──────── Source

My name is Ritesh and I am from Haryana


In [55]:
name = 'Ritesh'
state = 'Haryana'
'Hi my name is {1} and I am from {0}'.format(name,state)

'Hi my name is Haryana and I am from Ritesh'

## isalnum/ isalpha/ isdigit/ isidentifier

`isalnum()` : It returns `True` if all characters in the string are alphanumeric (letters and numbers) and there is at least one character, otherwise it returns `False`.

In [58]:
'Ritesh123'.isalnum()
# True if all characters are alphanumeric (letters and numbers) and there is at least one character, otherwise False .

True

In [60]:
'Ritesh'.isalnum()

True

Here all characters are alphabets so it returns True because alphabets are also considered as alphanumeric characters.

In [59]:
'ritesh@123'.isalnum()
# False because of special character '@'

False

`isalpha()` : It returns `True` if all characters in the string are alphabets and there is at least one character, otherwise it returns `False`.

────────────────

Instruction 1
Copy out the lines of the listing below, beginning with the line that contains "Task: Tap the word Apartements" and continuing through the end of the listing, with both of those lines included.

──────── Entries

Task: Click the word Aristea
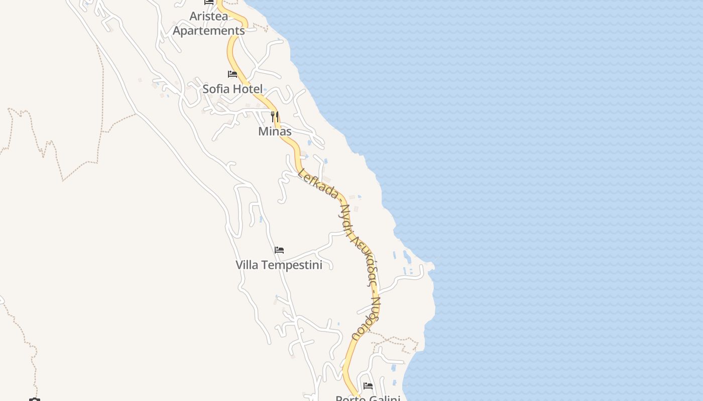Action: click(208, 16)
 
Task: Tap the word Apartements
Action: click(208, 31)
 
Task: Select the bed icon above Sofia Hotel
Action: click(232, 74)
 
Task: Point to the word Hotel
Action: click(248, 89)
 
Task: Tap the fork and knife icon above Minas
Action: click(274, 117)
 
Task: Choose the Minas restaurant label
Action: click(275, 131)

────────────────

Instruction 2
Decide whether each statement agrees with the text on Python string methods. Answer yes or no for each, and quote the words from the text that settle it.
(a) Calling isalnum() on 'Ritesh' gives True.
(b) Calling isalnum() on 'ritesh@123' gives True.
(c) The format call with {1} and {0} produces 'Hi my name is Ritesh and I am from Haryana'.

Correct response 1
Task: Tap the word Apartements
Action: click(208, 31)
 
Task: Select the bed icon above Sofia Hotel
Action: click(232, 74)
 
Task: Point to the word Hotel
Action: click(248, 89)
 
Task: Tap the fork and knife icon above Minas
Action: click(274, 117)
 
Task: Choose the Minas restaurant label
Action: click(275, 131)

Correct response 2
(a) Yes: "Here all characters are alphabets so it returns True because alphabets are also considered as alphanumeric characters."
(b) No: "# False because of special character '@'"
(c) No: "'Hi my name is Haryana and I am from Ritesh'"